Although, that is not to say that the film only has value due to its theoretical implications as it is strong on the surface. It possesses a clever plot and features characters that easily capture our interest. With the force of a Hummer, it propels us into the personal world of an intellectual, David (Dustin Hoffman), who is isolated in a foreign country and surrounded by hostile forces that modernity has no way to explain or dismiss. His wife, Amy (Susan George), should have been a towline to safety, but, instead, her loyalties are nebulous and her actions seem to willingly exacerbate every problem that arises.

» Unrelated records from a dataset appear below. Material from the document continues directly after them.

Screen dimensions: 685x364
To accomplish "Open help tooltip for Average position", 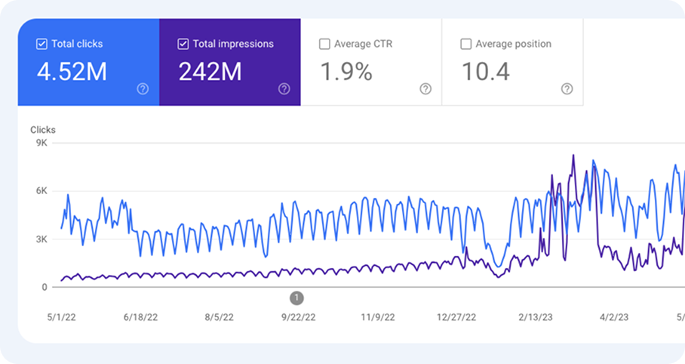I will click(x=567, y=88).
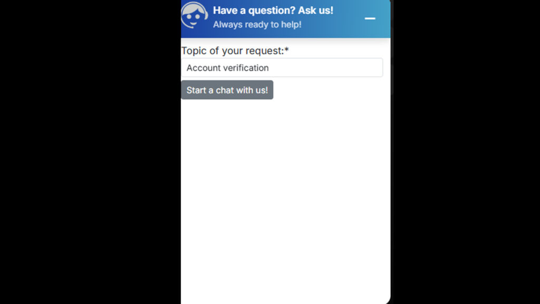Image resolution: width=540 pixels, height=304 pixels.
Task: Place the cursor after 'verification' in the topic box
Action: (269, 68)
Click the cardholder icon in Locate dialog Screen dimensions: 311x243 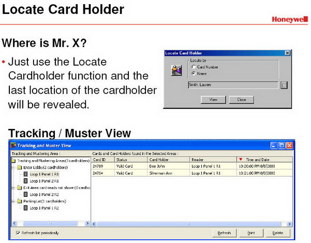pyautogui.click(x=176, y=70)
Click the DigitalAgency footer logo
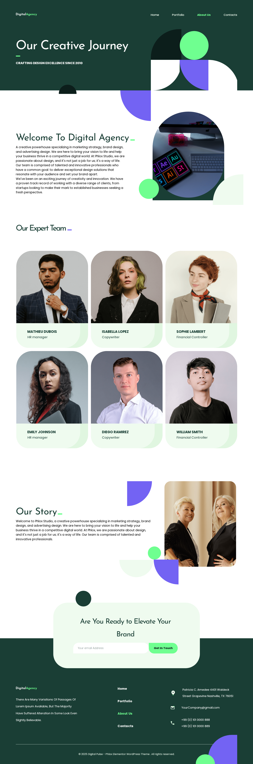This screenshot has width=253, height=764. point(26,688)
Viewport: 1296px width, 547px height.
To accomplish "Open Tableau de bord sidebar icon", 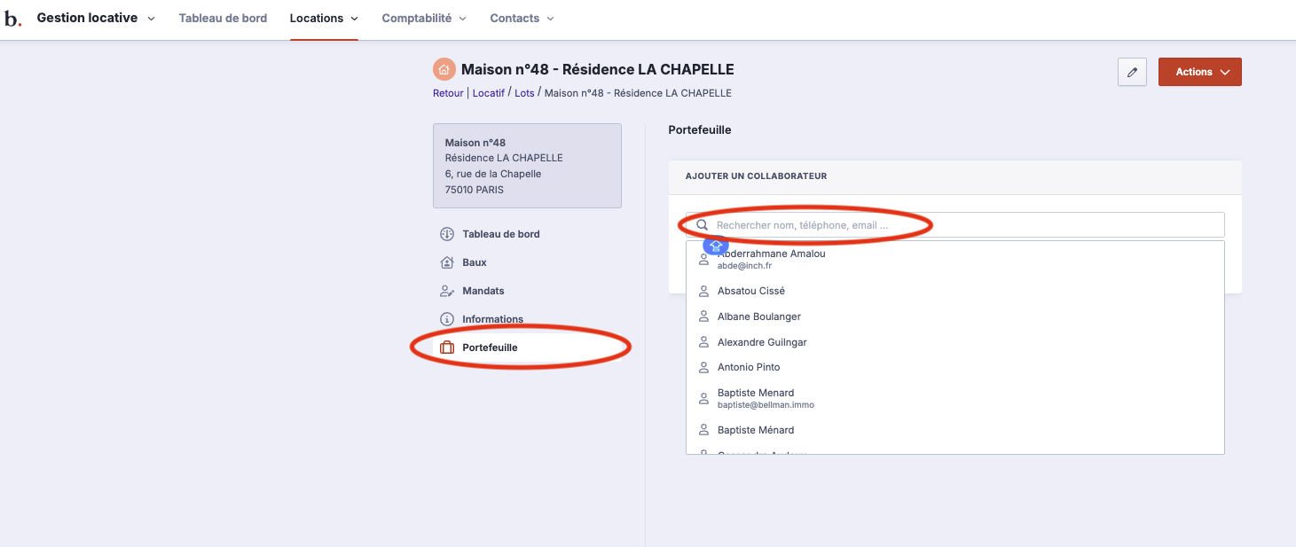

The year 1971 is not remembered as a glorious time, but, back then, a story like this one could still be told. Nowadays it would be self-censored by Hollywood. Life from the vantage point of our ancestral African Savannah is no longer welcome or acceptable to the social engineers of our day. They do not wish us to see it, and, if we do, it is only allowable through the microscopic analysis of bones and rubble. Our culture does not regard human behavior as existing on a continuum. There are the one to ten percent who are sickos, and then there are the rest of us. These lines are tightly drawn and demarcated by psychiatric diagnosis and/or the opinions of talk show audiences. Contemporary best practice in dealing with the existence of characters like the ones Peckinpah displays is to simply ignore them.
Straw Dogs transcends our diagnostic categorizations and instead reveals the psychology of the tribe. Dustin Hoffman is trapped in a situation where playing a gentleman means that one will be eaten alive. In todays environment, the gelled and feminized metrosexual would be garroted and have their head put on a pole, while those women wishing to have it all would quickly find themselves inseminated or dead. The main characters determination to defend himself results in his repressed instincts being released, and this forever changes him. The astrophysicist can never return to his old life. His tasteful, prefabricated self is no more. Indeed, he announces this in the final scene when he informs a guilty man, who was the catalyst for the movies climax, that he doesnt know the way home either.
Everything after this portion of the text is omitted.